What is the number of lines in the entries that contain the word "Quantity"? Reply with that number only.

>>>>

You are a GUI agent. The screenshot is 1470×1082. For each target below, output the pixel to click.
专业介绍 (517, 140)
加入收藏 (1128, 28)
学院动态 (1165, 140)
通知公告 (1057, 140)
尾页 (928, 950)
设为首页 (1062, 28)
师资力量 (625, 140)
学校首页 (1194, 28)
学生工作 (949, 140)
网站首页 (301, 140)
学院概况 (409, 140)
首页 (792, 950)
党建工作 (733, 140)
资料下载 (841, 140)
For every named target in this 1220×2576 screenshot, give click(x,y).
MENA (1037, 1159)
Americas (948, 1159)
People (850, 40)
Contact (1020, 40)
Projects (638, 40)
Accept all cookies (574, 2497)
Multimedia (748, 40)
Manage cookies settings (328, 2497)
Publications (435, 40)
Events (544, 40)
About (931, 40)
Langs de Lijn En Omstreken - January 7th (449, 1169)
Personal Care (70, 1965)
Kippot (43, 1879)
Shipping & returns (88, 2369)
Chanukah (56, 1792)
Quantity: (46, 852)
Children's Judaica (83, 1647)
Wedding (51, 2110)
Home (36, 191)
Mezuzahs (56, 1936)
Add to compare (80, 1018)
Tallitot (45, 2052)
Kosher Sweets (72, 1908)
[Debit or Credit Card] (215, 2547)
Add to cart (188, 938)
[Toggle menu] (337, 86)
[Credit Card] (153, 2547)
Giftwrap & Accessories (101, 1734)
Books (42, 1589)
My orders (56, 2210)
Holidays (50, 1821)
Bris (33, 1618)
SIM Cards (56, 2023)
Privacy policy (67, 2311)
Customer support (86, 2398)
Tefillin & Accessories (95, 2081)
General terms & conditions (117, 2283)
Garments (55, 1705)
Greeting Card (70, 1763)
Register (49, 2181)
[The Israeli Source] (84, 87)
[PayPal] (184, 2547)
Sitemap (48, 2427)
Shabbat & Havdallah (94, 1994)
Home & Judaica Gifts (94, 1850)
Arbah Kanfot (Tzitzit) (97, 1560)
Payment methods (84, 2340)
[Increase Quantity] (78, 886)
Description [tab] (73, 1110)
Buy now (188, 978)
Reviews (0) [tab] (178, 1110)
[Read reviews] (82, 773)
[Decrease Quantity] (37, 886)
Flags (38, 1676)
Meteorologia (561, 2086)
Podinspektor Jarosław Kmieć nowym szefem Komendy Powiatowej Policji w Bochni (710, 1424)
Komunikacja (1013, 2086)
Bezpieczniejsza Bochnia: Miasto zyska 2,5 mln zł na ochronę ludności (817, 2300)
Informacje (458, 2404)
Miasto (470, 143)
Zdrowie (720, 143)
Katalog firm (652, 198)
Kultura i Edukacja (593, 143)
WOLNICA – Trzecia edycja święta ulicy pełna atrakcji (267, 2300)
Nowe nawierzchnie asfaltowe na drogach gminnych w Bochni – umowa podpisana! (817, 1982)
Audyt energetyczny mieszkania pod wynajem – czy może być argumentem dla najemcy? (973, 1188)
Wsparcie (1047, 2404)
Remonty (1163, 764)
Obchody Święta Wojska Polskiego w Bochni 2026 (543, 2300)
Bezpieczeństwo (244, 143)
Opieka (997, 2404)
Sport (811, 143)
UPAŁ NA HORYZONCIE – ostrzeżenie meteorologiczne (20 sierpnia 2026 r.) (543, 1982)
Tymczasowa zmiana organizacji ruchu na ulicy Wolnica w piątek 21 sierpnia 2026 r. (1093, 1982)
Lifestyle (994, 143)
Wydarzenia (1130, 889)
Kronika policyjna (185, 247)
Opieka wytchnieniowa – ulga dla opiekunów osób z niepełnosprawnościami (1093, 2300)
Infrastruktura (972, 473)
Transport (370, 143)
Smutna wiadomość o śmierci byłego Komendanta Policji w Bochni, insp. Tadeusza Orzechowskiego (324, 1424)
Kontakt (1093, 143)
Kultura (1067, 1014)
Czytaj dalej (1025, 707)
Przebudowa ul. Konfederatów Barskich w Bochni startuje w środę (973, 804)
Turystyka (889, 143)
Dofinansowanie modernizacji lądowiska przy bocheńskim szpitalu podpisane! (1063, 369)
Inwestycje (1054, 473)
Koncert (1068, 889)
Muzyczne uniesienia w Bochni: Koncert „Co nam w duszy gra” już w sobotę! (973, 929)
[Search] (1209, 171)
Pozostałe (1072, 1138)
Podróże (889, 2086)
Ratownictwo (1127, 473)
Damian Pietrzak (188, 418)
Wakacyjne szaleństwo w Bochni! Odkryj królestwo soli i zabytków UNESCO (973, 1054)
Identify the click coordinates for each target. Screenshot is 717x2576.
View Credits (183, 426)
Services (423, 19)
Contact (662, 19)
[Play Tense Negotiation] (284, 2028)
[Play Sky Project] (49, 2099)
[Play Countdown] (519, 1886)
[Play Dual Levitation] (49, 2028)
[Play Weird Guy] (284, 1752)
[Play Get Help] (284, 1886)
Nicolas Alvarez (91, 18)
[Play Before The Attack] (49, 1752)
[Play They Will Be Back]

<<<<

» **WRITTEN ANSWER**
3